Durante este tiempo de Cuaresma, hablamos mucho de meditar en las cosas
que andan mal en nuestras vidas para volver a Dios y reconciliarnos con él. Pero en
realidad reconciliarse con Dios es reconciliarse con los demás; eso es lo que él más
quiere. Quiere que tratemos a los demás, no como ellos nos traten, sino como él nos
ha tratado en Cristo Jesús. Eso significa no sólo negarnos a participar en las
enemistades que hay entre la gente, sino también tomar la iniciativa para ponernos
en paz con los demás y ayudar a los demás a ponerse en paz unos con otros. Eso no
es fácil. Cuesta trabajo. Hay un precio que pagar. Pero lo que se obtiene a cambio es
algo tan hermoso que palabras no pueden describirlo.

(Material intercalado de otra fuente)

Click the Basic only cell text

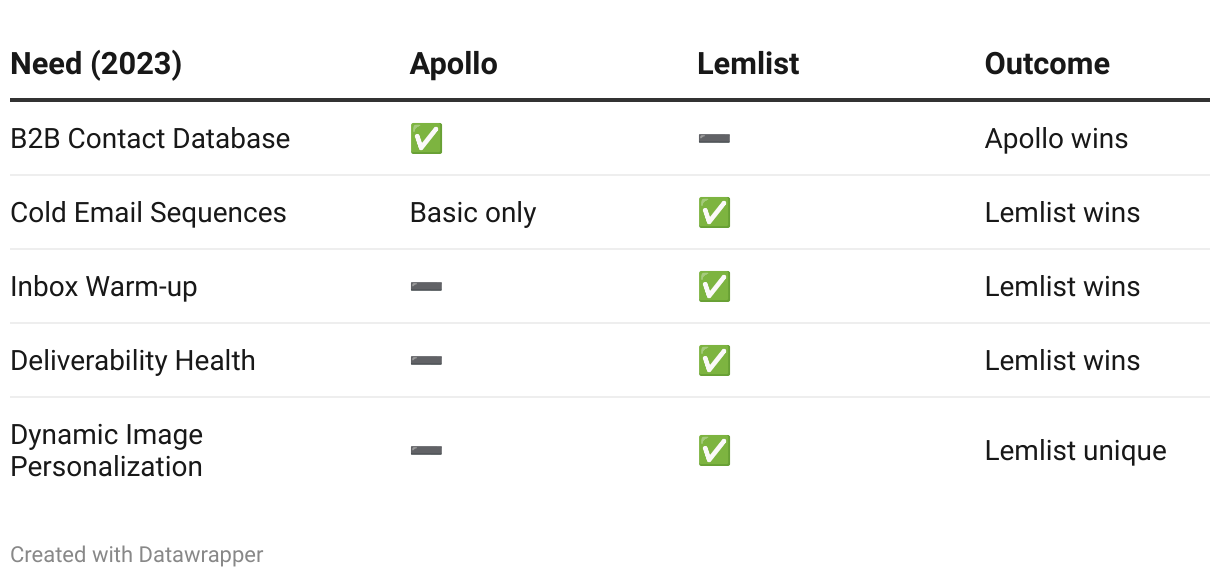pyautogui.click(x=473, y=213)
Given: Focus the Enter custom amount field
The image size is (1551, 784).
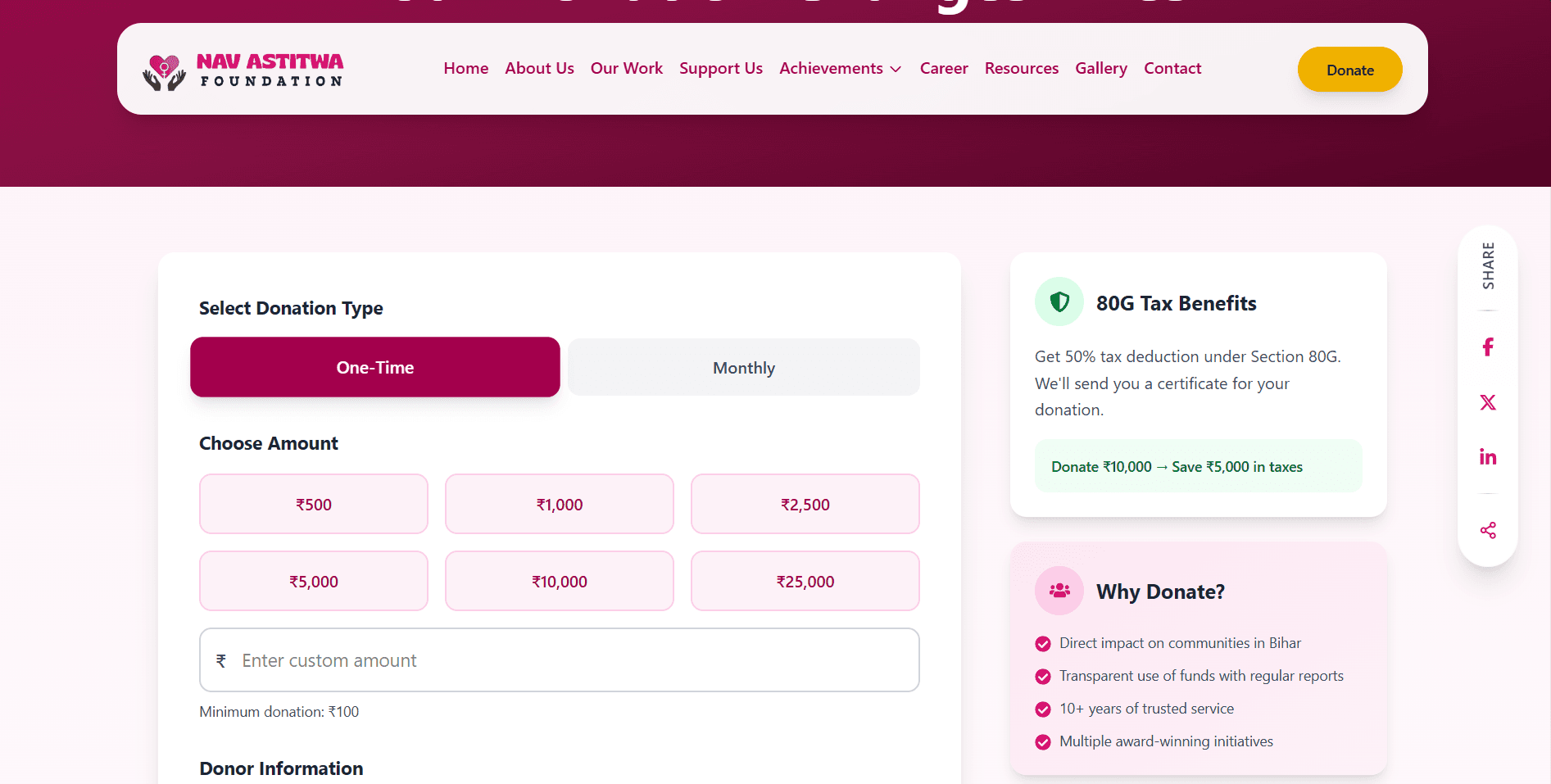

Mi mamá tenía mucha razón: lo importante no es saber quién comenzó un
conflicto o problema. Lo que importa es que alguien tome la iniciativa para ponerle
fin, para resolverlo y así establecer nuevamente la paz. ¿Eso lo haces tú? ¿Lo vas a
hacer? ¿Vas a hacer todo lo posible para convertir a tus enemigos en tus amigos y
transformar los rencores en amistades, negándote a aceptar las relaciones rotas y
participar en las enemistades como hizo Jesús? Hazlo, y así conocerás la alegría de
vivir libre de todos los sentimientos negativos que a veces llenan nuestro corazón, y
sentirte en paz con los demás. Sólo así se vive a gusto. Amén.